No Link Found Between Vasectomy and Developing or Dying From Prostate Cancer

MedicalResearch.com Interview with:

Eric Jacobs, PHD | Strategic Director, Pharmacoepidemiology American Cancer Society, Inc. 250 Williams St. Atlanta, GA 30303

Dr. Eric Jacobs

Eric Jacobs, PHD
Strategic Director, Pharmacoepidemiology
American Cancer Society, Inc.
250 Williams St.
Atlanta, GA 30303

MedicalResearch.com: What is the background for this study? What are the main findings?

Response: Vasectomy is a common, inexpensive, and very effective method of long-term birth control. However, in 2014, an analysis from a large epidemiologic cohort study, the Health Professionals Follow-Up Study, found that vasectomy was associated with about 10% higher overall risk of prostate cancer and about 20% higher risk of fatal prostate cancer. Together with other researchers at the American Cancer Society, I analyzed the association between vasectomy and fatal prostate cancer among more than 363,000 men in the Cancer Prevention Study II (CPS-II) cohort, age 40 and older, who were followed for up to 30 years. This is the largest prospective analysis of vasectomy and fatal prostate cancer to date. We also examined vasectomy and prostate cancer in a subset of about 66,000 CPS-II study participants who were followed for new diagnoses of prostate cancer.

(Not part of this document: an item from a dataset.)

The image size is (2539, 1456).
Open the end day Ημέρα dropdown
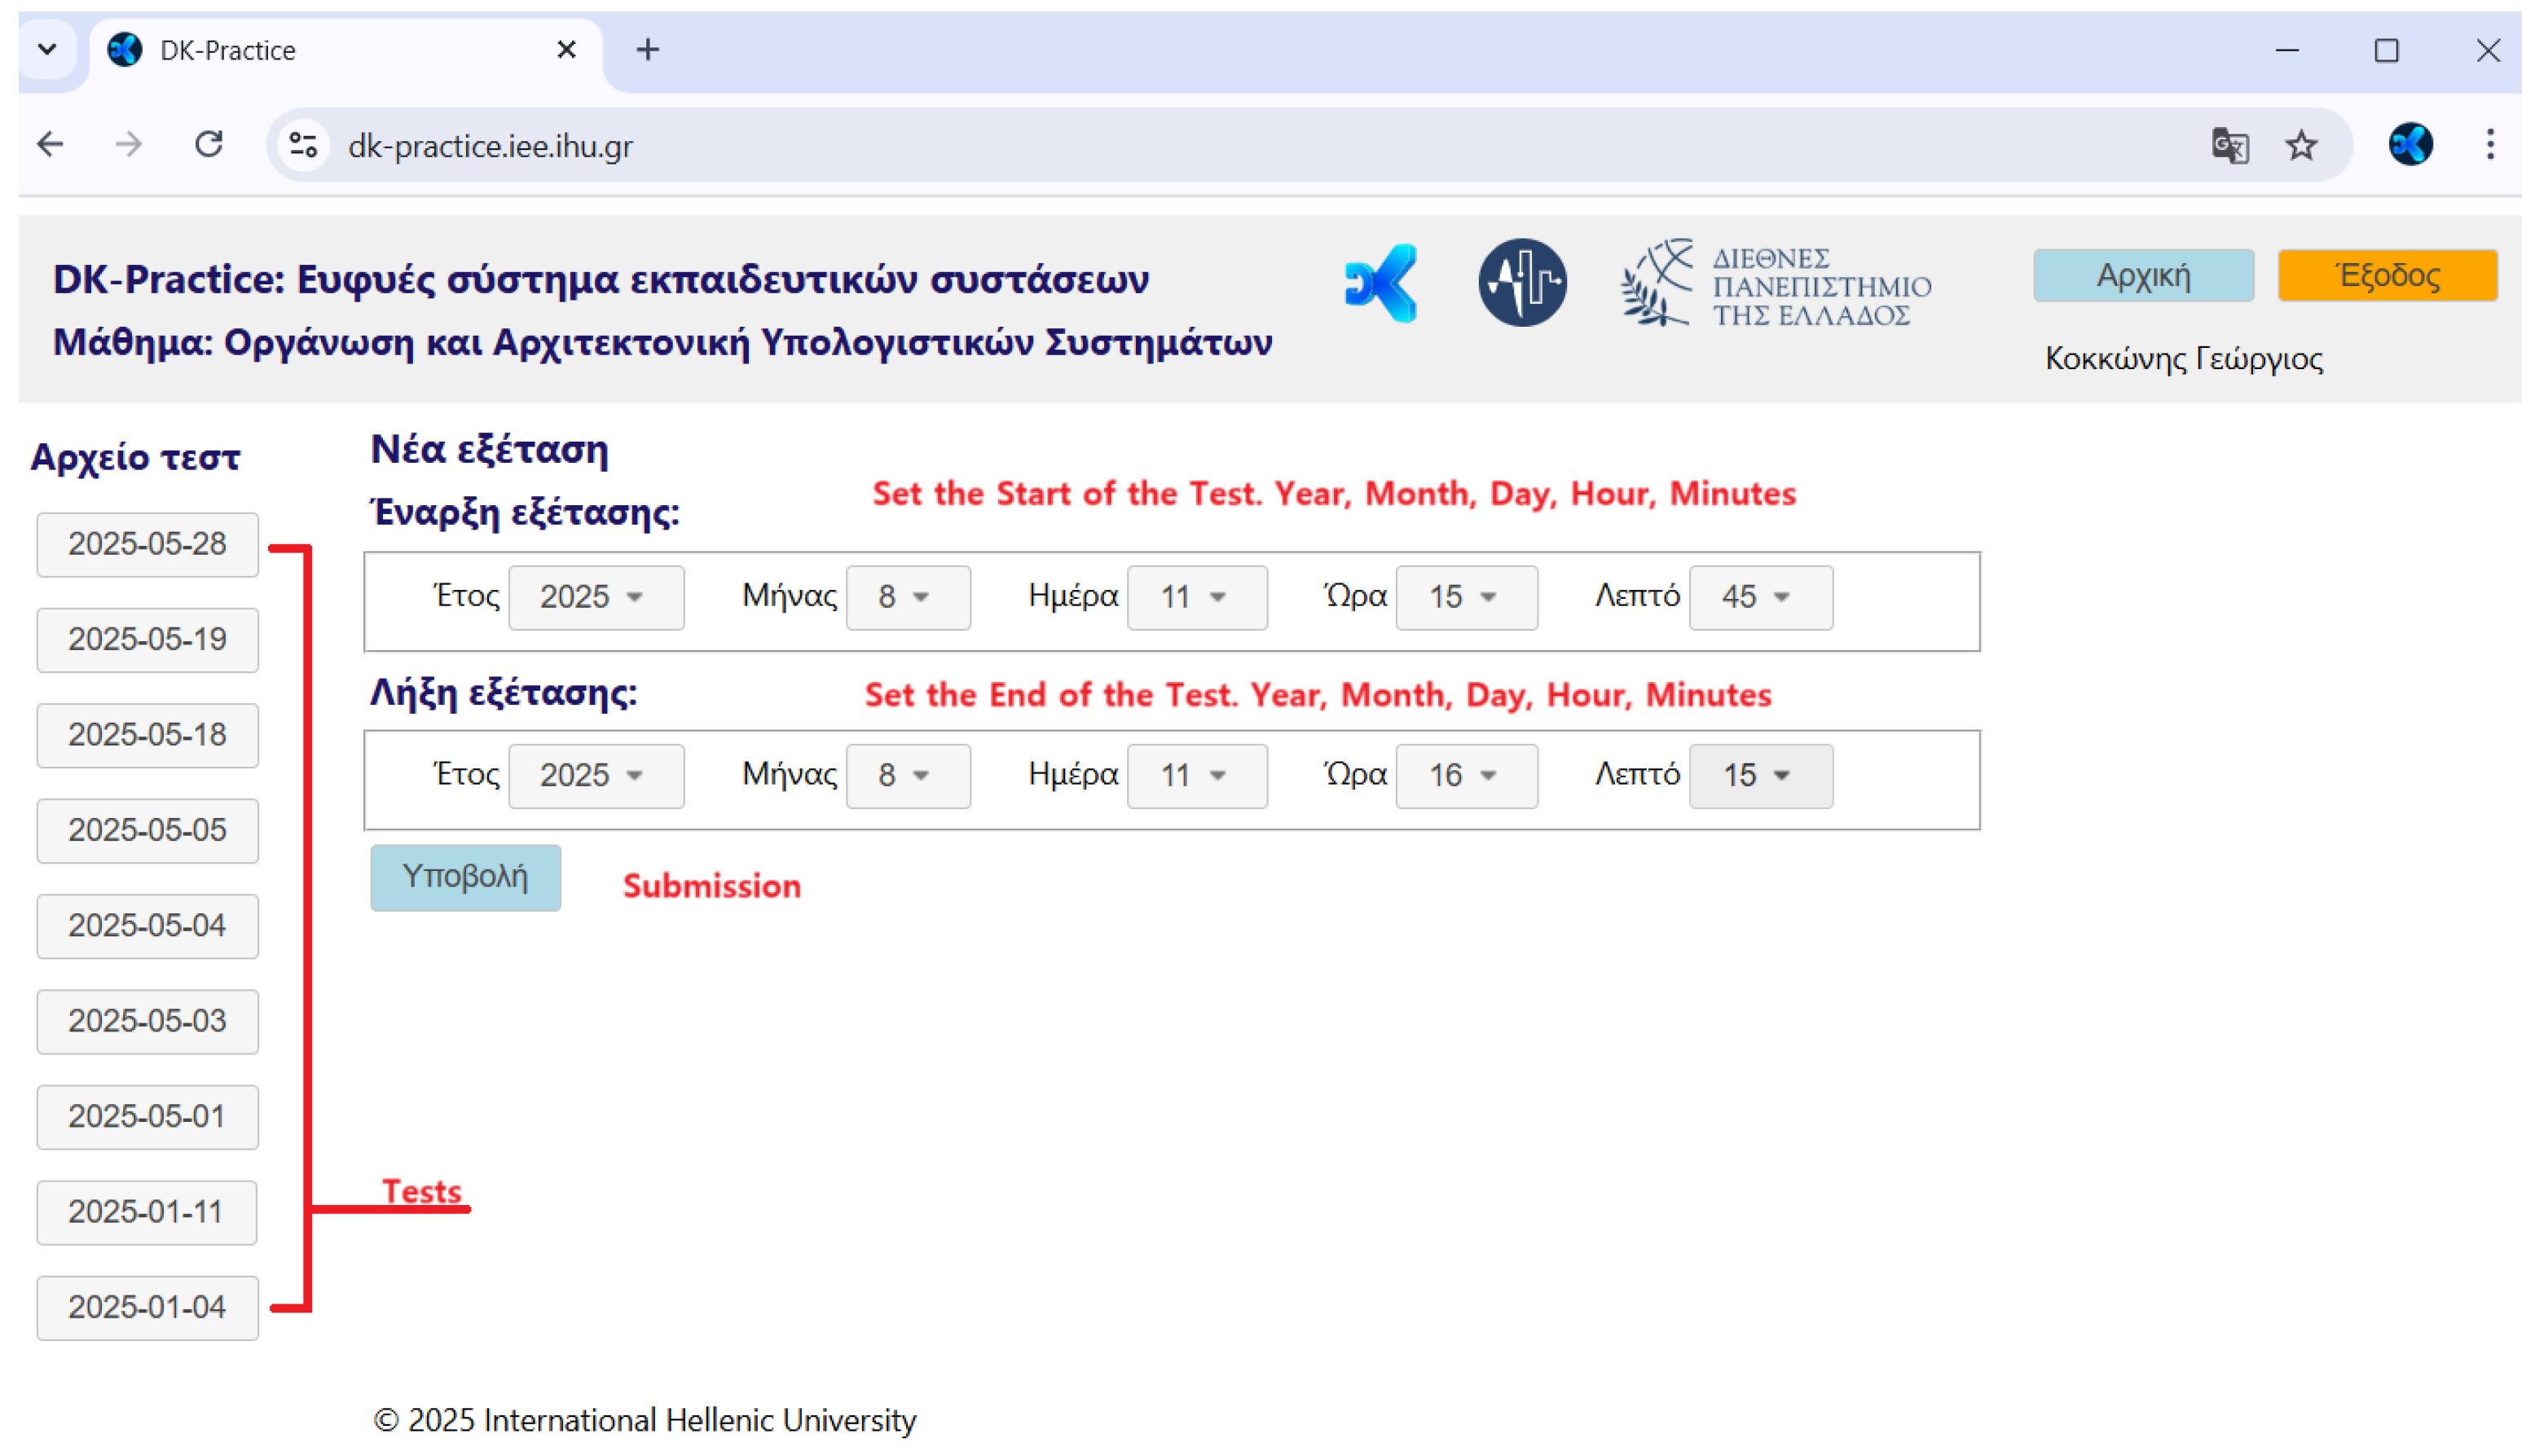pyautogui.click(x=1196, y=775)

We found no link between having had a vasectomy and risk of either developing or dying from prostate cancer.

MedicalResearch.com: What should readers take away from your report?

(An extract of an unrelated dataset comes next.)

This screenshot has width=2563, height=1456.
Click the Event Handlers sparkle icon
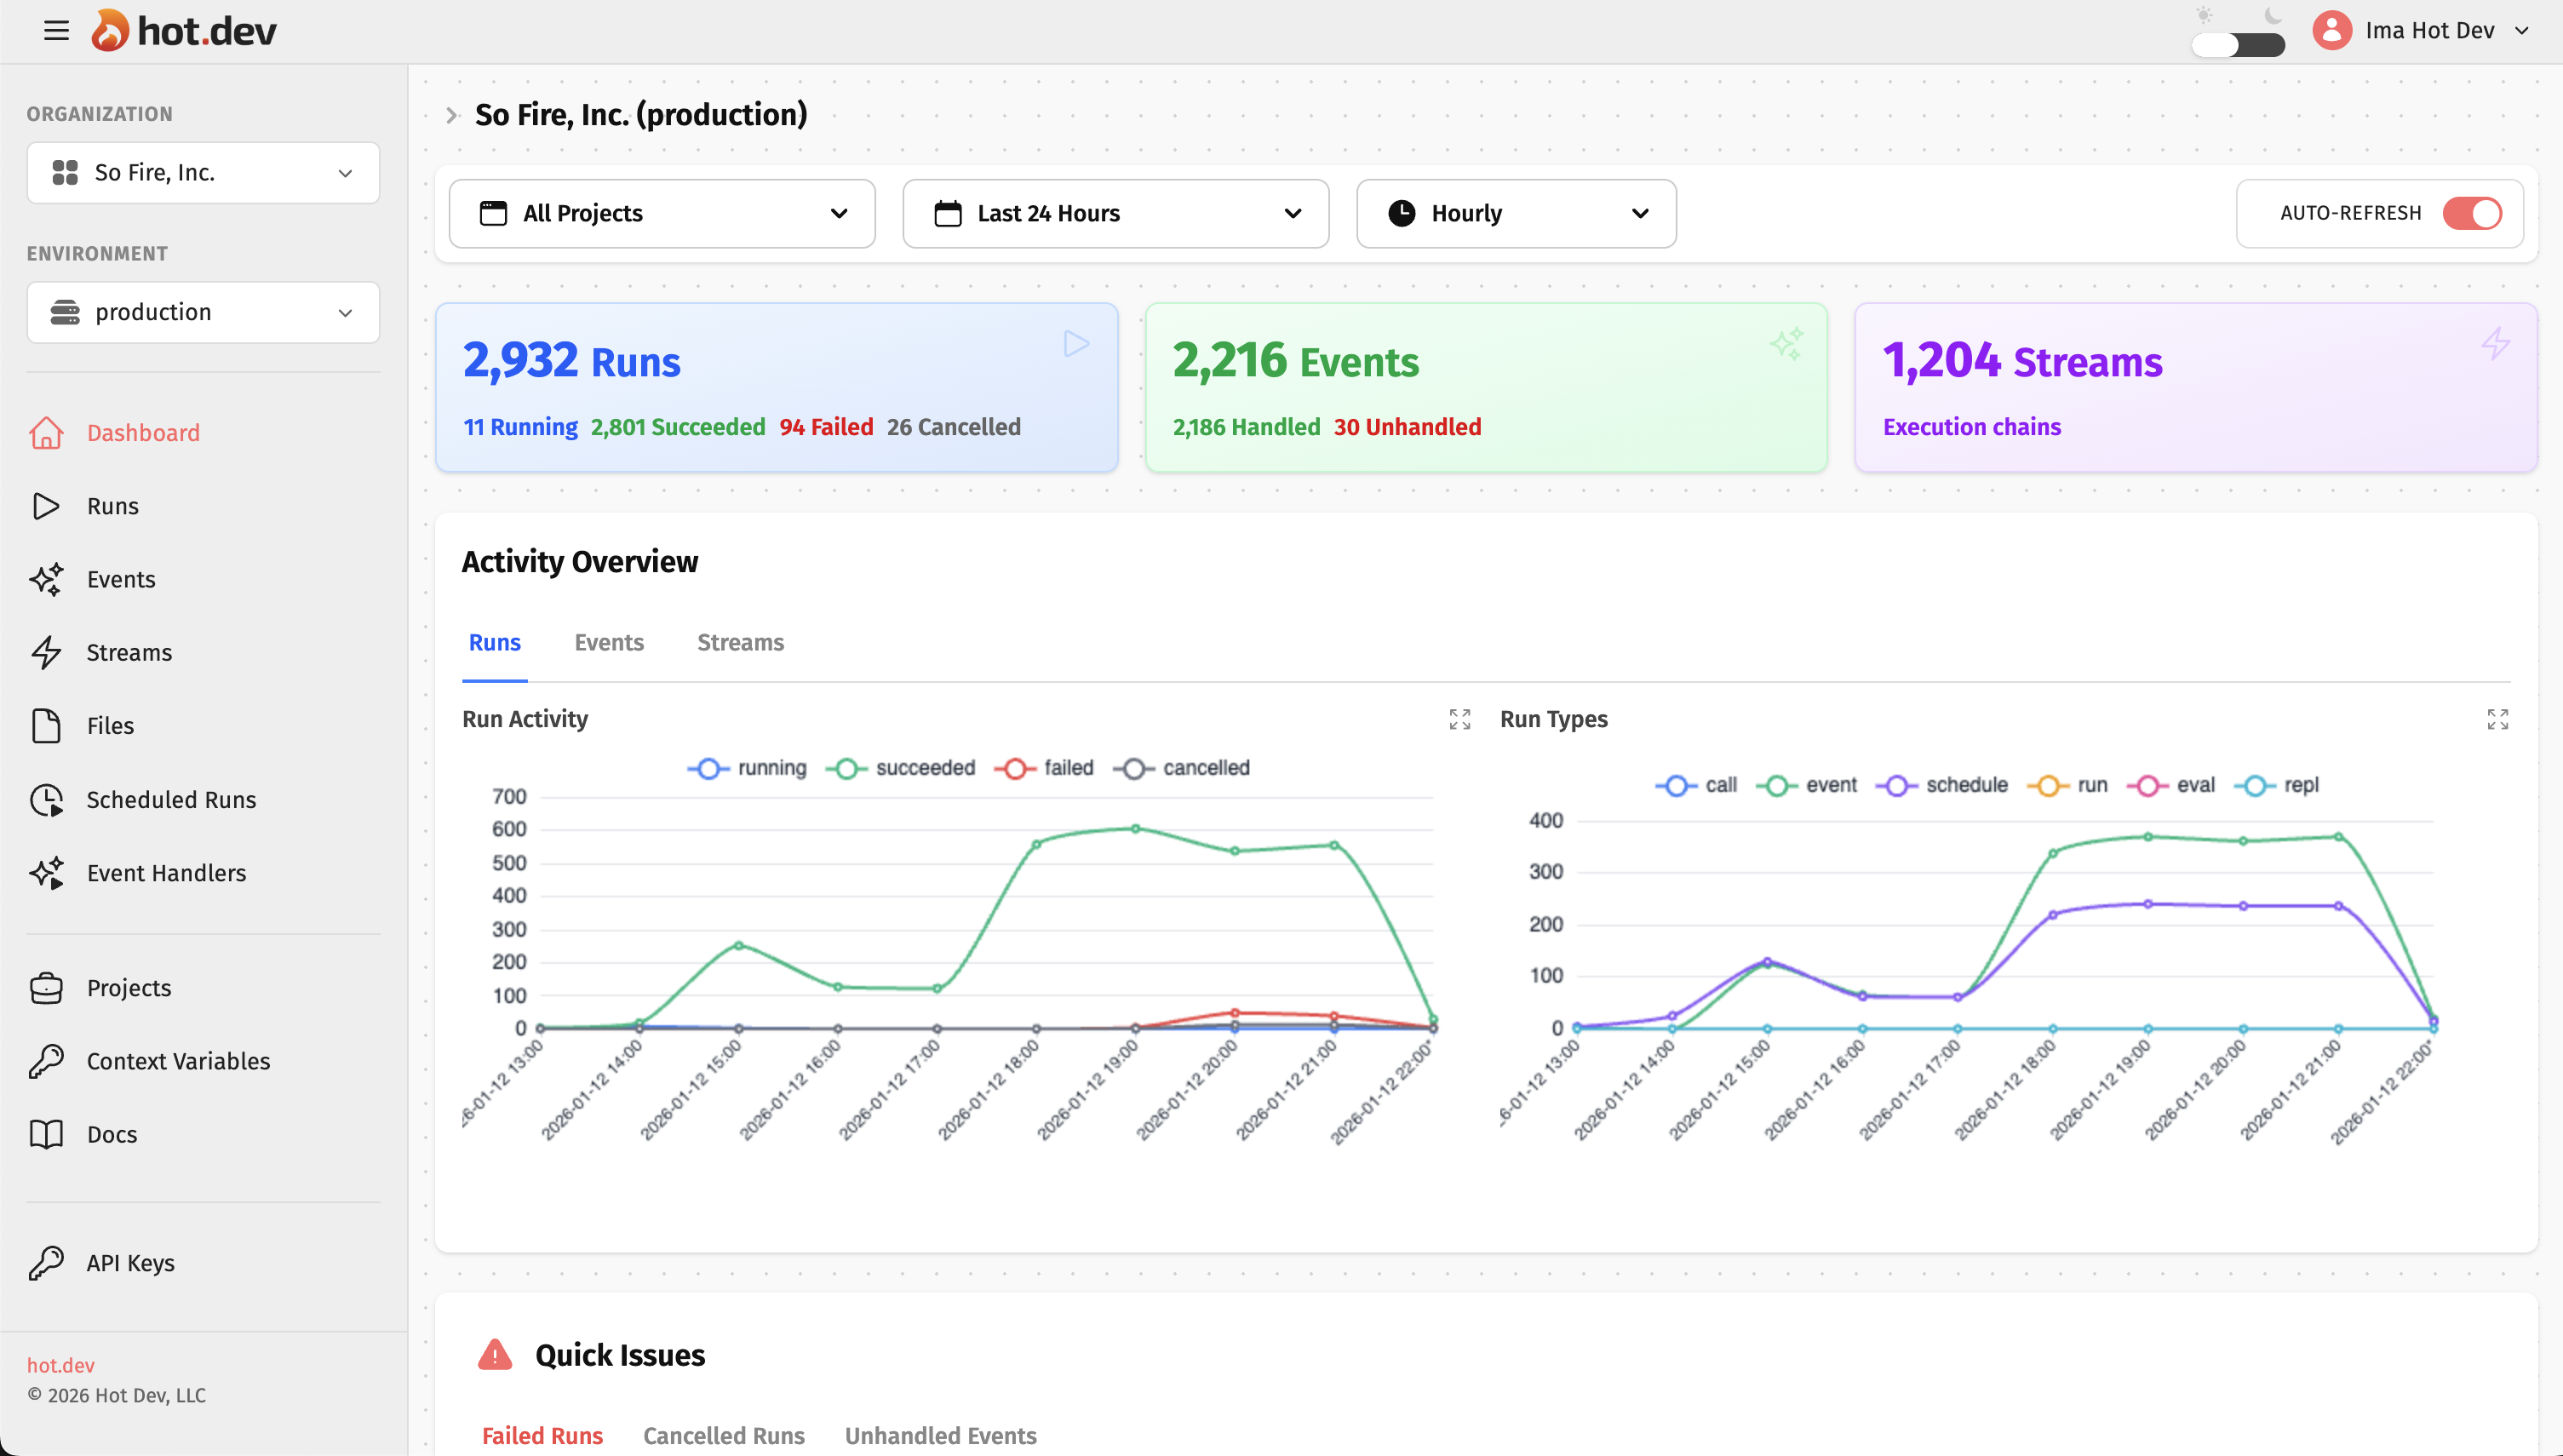[46, 873]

Response: Results of our study provides some reassurance that having a vasectomy is unlikely to meaningfully increase risk of developing any type of prostate cancer, including fatal prostate cancer.

MedicalResearch.com: What recommendations do you have for future research as a result of this study?

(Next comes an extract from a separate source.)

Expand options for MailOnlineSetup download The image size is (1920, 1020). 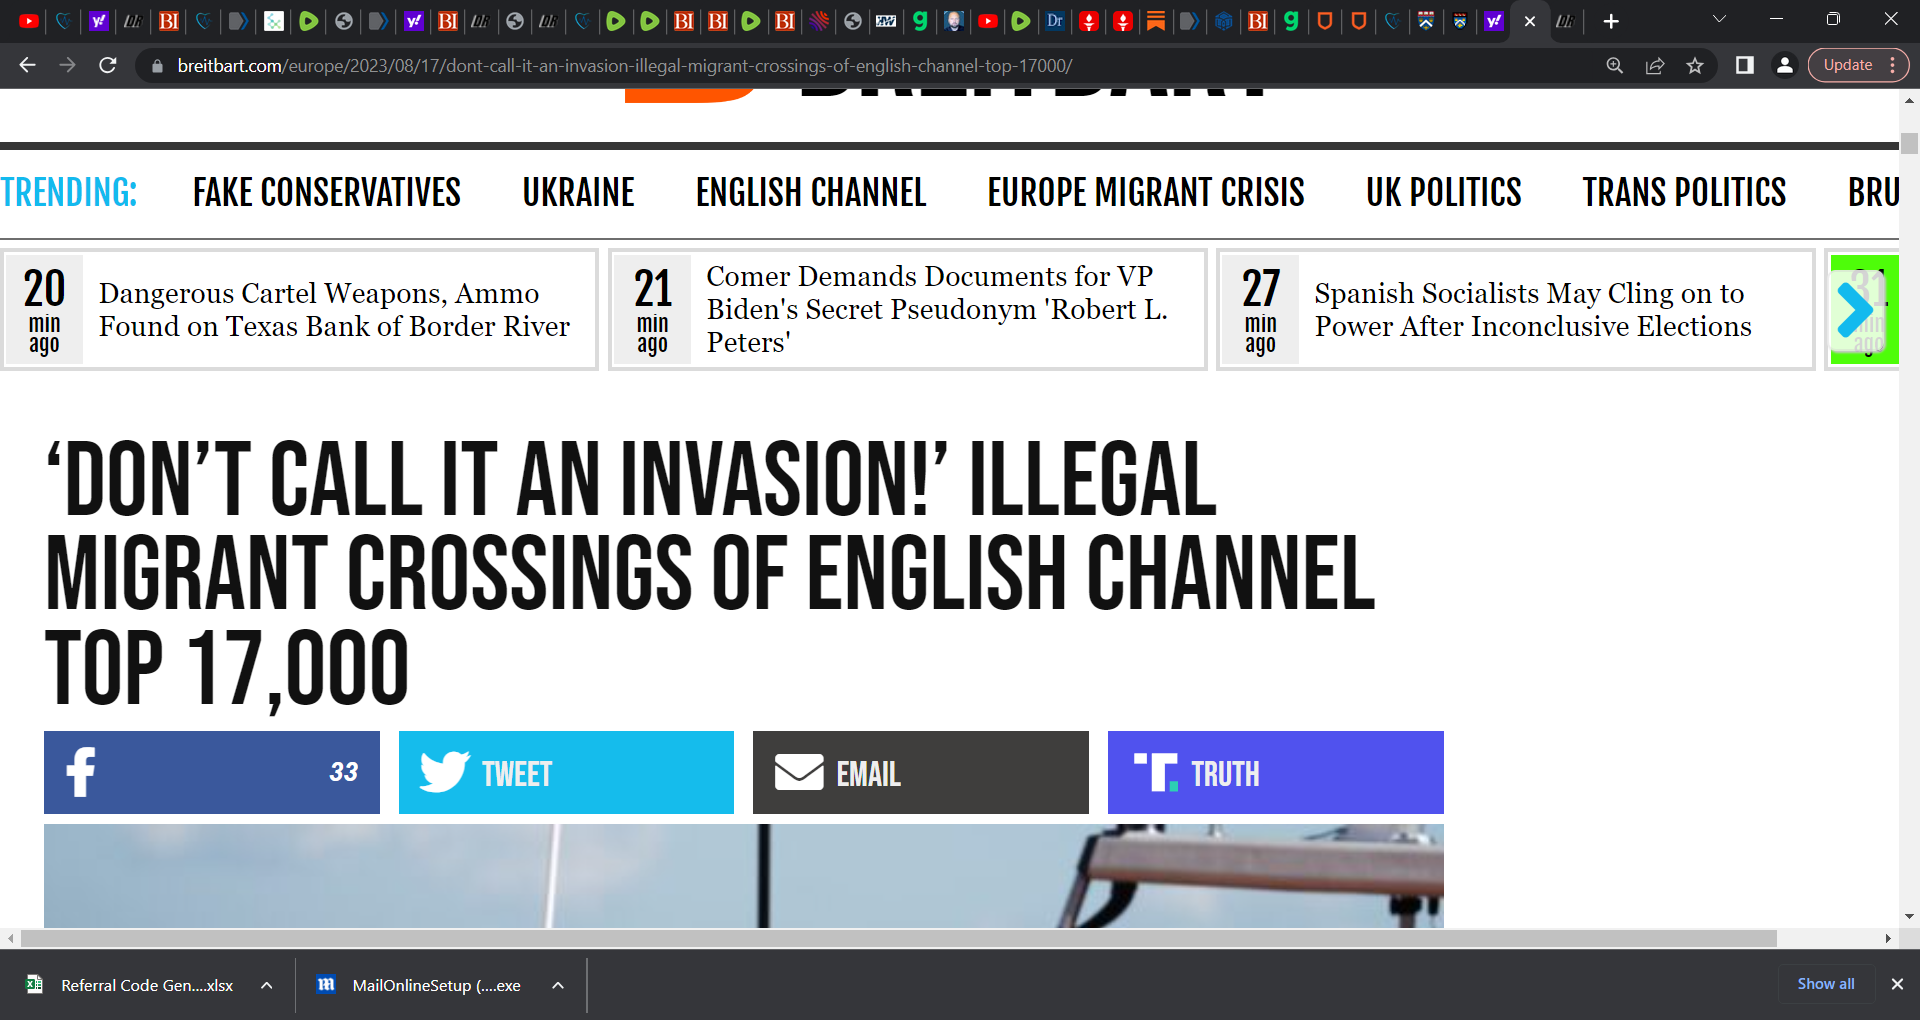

Response: I’d like to see a large study of vasectomy and prostate cancer from a place where PSA screening is rare, so that vasectomy and prostate cancer can be looked at without any potential for distortion by screening practices.

MedicalResearch.com: Is there anything else you would like to add?

Response: Both obesity and smoking have consistently been linked with higher risk of fatal prostate cancer. Men who want to lower their risk of fatal prostate cancer, as well as improve their general health, should focus on maintaining a healthy weight and, if they smoke, quitting smoking.

MedicalResearch.com: Thank you for your contribution to the MedicalResearch.com community.

Citation:

Vasectomy and Prostate Cancer Incidence and Mortality in a Large US Cohort
Eric J. Jacobs, Rebecca L. Anderson, Victoria L. Stevens, Christina C. Newton,Ted Gansler, and Susan M. Gapstur
JCO JCO662361; published online on September 19, 2016;

Note: Content is Not intended as medical advice. Please consult your health care provider regarding your specific medical condition and questions.